*TASK DIRECTIONS:* Could you repeat the rows below, substituting "Duplicate Disc" for "Copy Disc" and keeping everything else unchanged? Omit the pictures.

Data entries
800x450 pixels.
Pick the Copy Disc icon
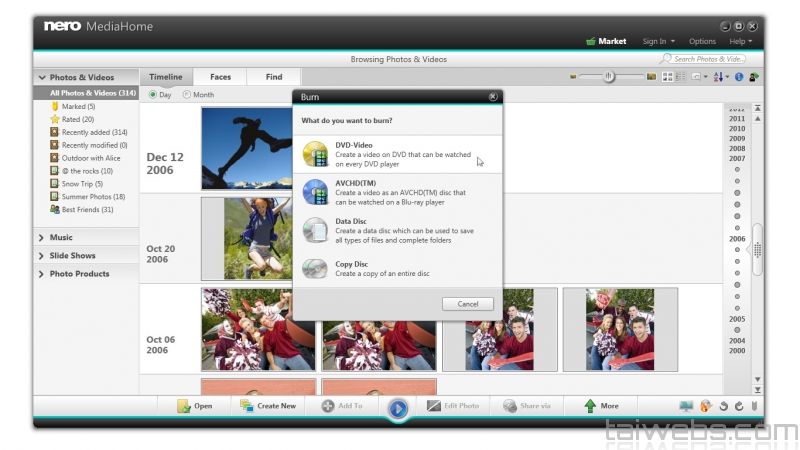tap(315, 268)
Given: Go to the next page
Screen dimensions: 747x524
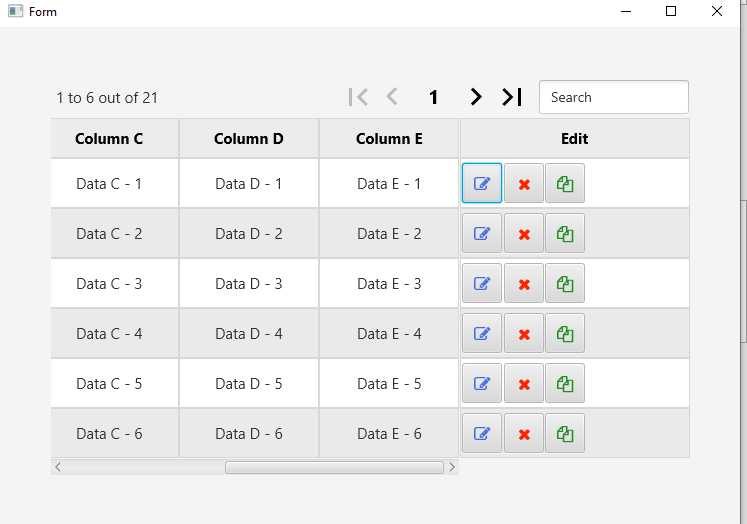Looking at the screenshot, I should [x=476, y=97].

*REPLY TO THE EXERCISE:*
800x450 pixels.
Pick the Duplicate Disc icon
tap(315, 268)
Given: Go to the next page
Screen dimensions: 747x524
Looking at the screenshot, I should [x=476, y=97].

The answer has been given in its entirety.